## MATERIAL PROVIDED

##########

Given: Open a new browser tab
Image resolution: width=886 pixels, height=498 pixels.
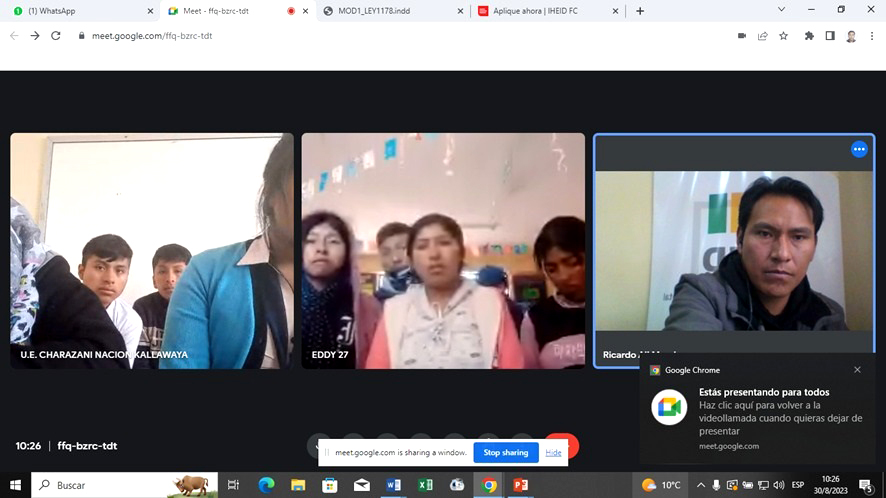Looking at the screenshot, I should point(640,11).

##########

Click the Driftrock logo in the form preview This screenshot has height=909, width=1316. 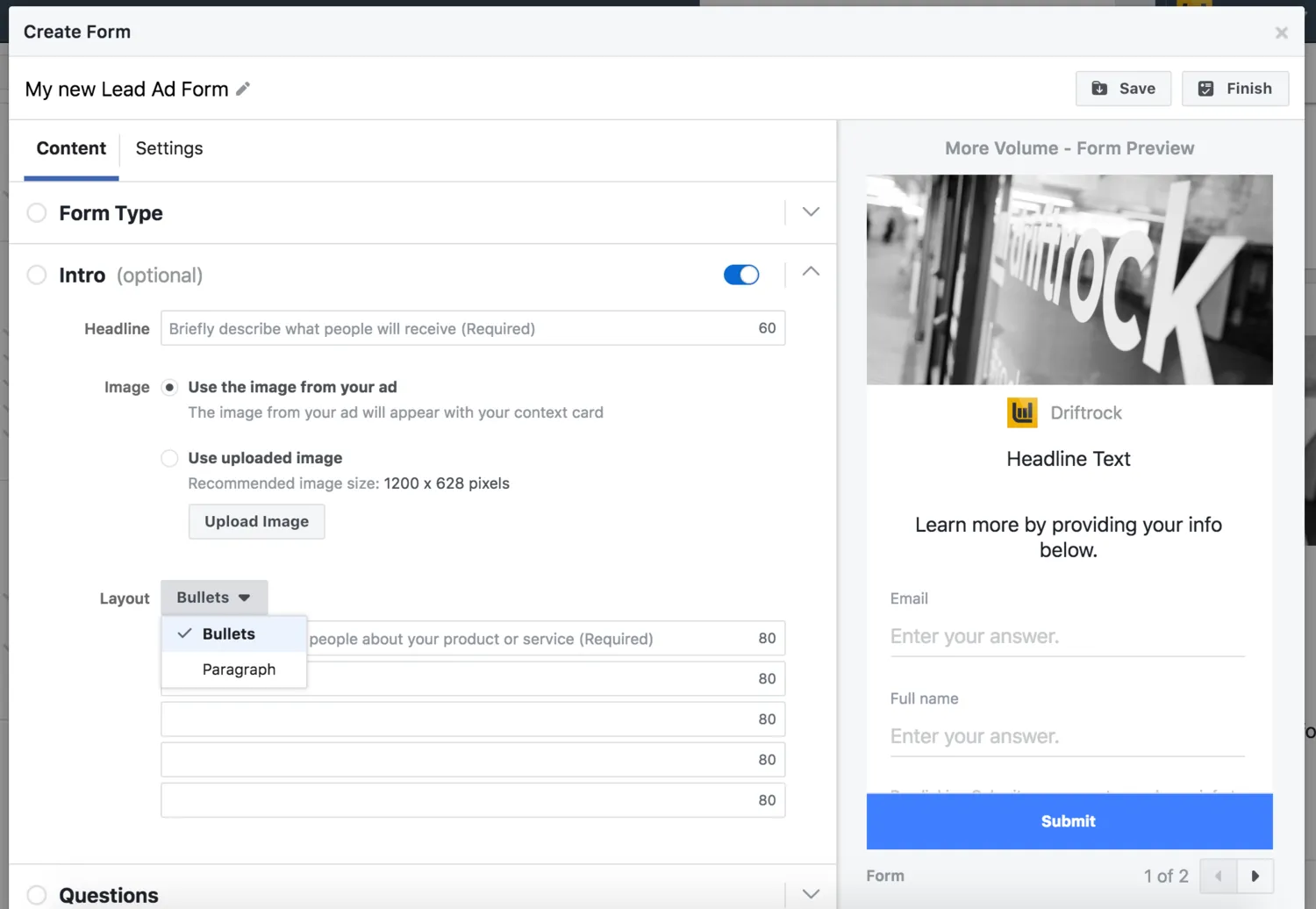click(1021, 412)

##########

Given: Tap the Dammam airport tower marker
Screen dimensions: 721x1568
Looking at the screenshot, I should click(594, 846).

##########

## AIM OF THE TASK
Please recast the material between the lines holding "Given: Open a new browser tab" and "Looking at the screenshot, I should point(640,11).", inclusive, as a two-column CSV with the header instruction,response and one row for each instruction and its answer. Put each value in a double-quoted field, turn line breaks into spaces, and leave the pictures out.

## THE ANSWER
instruction,response
"Given: Open a new browser tab Image resolution: width=886 pixels, height=498 pixels.","Looking at the screenshot, I should point(640,11)."